>> Start SOURCE RECORDS

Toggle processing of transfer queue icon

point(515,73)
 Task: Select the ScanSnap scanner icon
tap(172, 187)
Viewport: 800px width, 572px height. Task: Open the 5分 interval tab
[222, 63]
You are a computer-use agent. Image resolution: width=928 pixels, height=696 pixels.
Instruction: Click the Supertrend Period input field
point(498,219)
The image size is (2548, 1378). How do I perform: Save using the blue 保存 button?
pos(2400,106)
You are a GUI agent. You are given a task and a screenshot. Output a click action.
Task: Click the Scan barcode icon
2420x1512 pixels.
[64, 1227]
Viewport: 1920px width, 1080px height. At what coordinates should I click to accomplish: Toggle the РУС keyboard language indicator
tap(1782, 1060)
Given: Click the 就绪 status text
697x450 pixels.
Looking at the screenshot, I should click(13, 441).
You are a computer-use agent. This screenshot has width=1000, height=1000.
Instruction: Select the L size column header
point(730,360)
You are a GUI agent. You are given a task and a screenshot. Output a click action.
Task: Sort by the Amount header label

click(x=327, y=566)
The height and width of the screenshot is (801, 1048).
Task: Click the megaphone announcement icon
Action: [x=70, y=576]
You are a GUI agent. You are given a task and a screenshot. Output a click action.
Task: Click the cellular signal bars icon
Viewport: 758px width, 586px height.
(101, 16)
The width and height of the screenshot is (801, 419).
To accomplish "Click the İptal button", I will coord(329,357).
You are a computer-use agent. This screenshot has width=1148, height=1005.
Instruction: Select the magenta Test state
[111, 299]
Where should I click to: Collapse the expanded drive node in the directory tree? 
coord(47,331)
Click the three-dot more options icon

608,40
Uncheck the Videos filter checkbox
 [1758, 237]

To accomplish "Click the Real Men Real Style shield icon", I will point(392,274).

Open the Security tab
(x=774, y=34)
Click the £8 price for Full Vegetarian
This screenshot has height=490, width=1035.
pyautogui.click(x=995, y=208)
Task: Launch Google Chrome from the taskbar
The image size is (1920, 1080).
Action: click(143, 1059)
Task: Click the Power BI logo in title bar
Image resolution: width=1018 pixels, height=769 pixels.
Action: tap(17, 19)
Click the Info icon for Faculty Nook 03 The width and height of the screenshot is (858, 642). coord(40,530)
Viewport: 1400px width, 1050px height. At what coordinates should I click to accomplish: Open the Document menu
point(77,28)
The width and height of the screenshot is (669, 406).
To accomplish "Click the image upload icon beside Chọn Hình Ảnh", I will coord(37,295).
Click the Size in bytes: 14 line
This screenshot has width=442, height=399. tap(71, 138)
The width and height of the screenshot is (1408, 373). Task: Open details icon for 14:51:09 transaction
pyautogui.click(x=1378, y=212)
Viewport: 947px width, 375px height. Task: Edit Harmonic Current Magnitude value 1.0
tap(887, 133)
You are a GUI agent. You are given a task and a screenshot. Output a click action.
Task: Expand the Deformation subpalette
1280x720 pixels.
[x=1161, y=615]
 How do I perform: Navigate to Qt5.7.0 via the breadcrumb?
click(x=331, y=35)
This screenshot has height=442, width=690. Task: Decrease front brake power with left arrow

>> End SOURCE RECORDS

» EXERCISE REQUIREMENTS: Arrange the part of the listing above that opens with the line containing "Task: Launch Google Chrome from the taskbar" and closes with the line containing "Action: tap(17, 19)" as a Markdown table with the columns Row and Line. Number each line in the Row column and leave out any blank lines.

» ANSWER TO THE PROBLEM:
| Row | Line |
|---|---|
| 1 | Task: Launch Google Chrome from the taskbar |
| 2 | The image size is (1920, 1080). |
| 3 | Action: click(143, 1059) |
| 4 | Task: Click the Power BI logo in title bar |
| 5 | Image resolution: width=1018 pixels, height=769 pixels. |
| 6 | Action: tap(17, 19) |